というか、No.1と戦ってたけど、やっぱり生きてるんだな?
魔力検知から外す。
No.1は……イケメン死ね!
……と言いたいが、魔王を倒して貰わないといけないし。
魔力検知から外す。
1000年前、魔王は勇者になり得る存在を魔力検知により奇襲をかけて殺していったそうだ。
かつての勇者召喚はその魔王の魔力検知にかからない強者を呼び出すための苦肉の策であった。
何故か異世界からの勇者は魔力検知されないからだ。
これは諸説あり、存在自体が違うとか魔力を持たないとか『スキルなるもの』が検知を防ぐからだとか、色々言われたが世界の叡智の塔の機能の一つに、その魔王の魔力検知を誤魔化す機能が付いている。
その機能を使用するには、魔力検知から外す対象の魔力自体の質やらパターンやらを理解しておかなければならないので、本来は容易では無いけどね。
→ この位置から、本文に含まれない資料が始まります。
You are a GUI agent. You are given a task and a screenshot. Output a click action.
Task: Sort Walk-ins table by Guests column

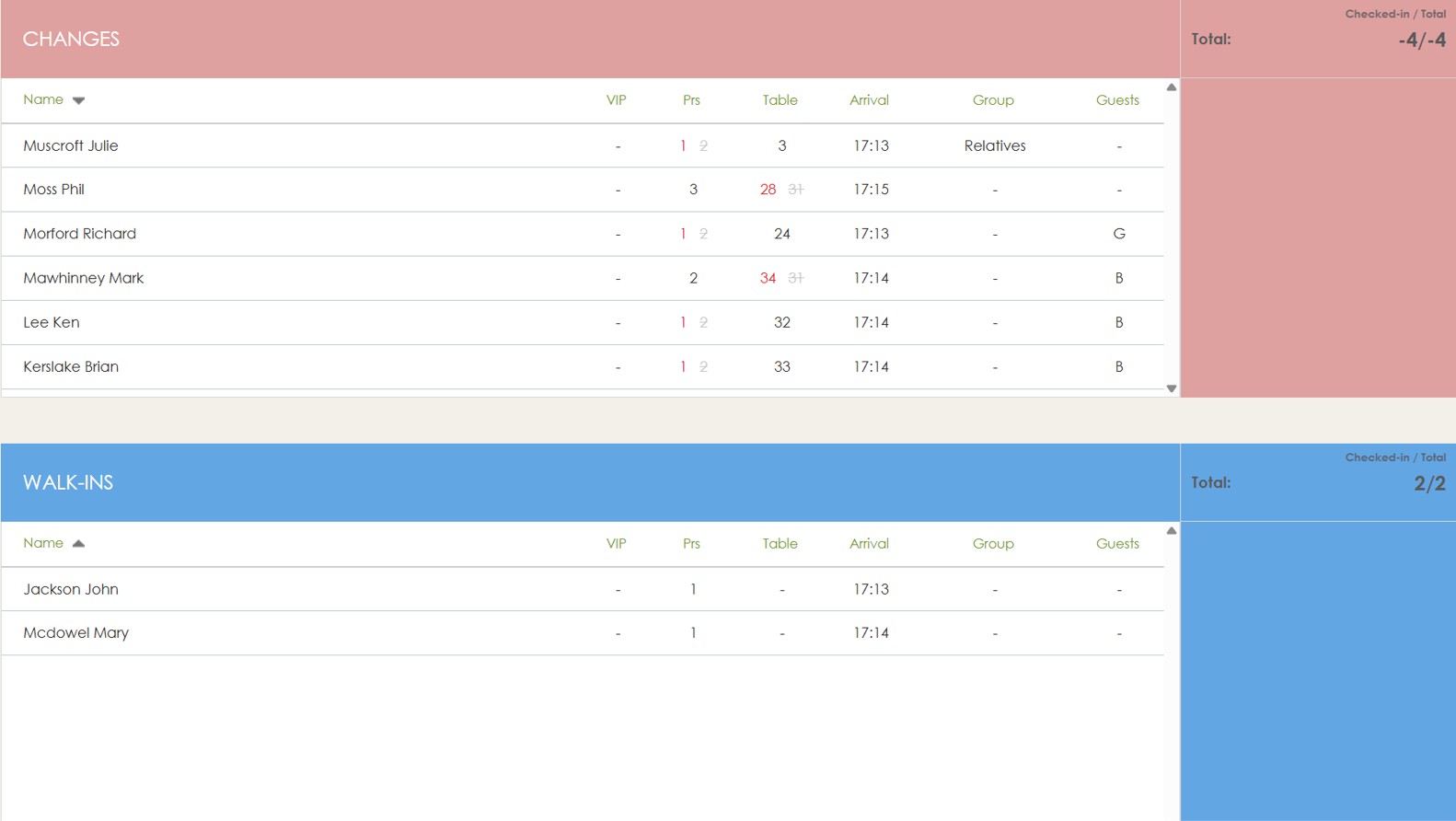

そんな作業を1時間で終えられたのは奇跡かもしんない。
警邏の魔法の光に照らされないように、壁伝いにそろりそろりと移動。
「誰か居るのか!?」
ヤバい!!
確認はまた明日だ!!
飛ぶように俺は逃げた。
待てー、と背後から聞こえるが待つわけがない。
チクショー!!
なんで俺がこんな苦労を!
仕方ない、仕方ないんだ。
誰が仕掛けたか分からないが、世界の人から世界の叡智の塔に対する認識が『変えられた』のだ。
それはつまり、絶対厄介ごとである。
俺が誰か権力者にこのことを伝えれば、闇から闇へ
それを仕掛けた『敵』は絶対に権力者だ。
その辺に居る人間に操作出来るもんじゃないからだ。
俺? 俺は超イケメンで天才だから例外だ!
俺も知ったのはたまたまだけど、さ。
ほんと、なんで俺はこんな苦労してるんだ!?
泣きそうだよ!!
俺は涙を拭きもせず、跳ねるようにピョーンとコルランの夜の街を駆け抜けた。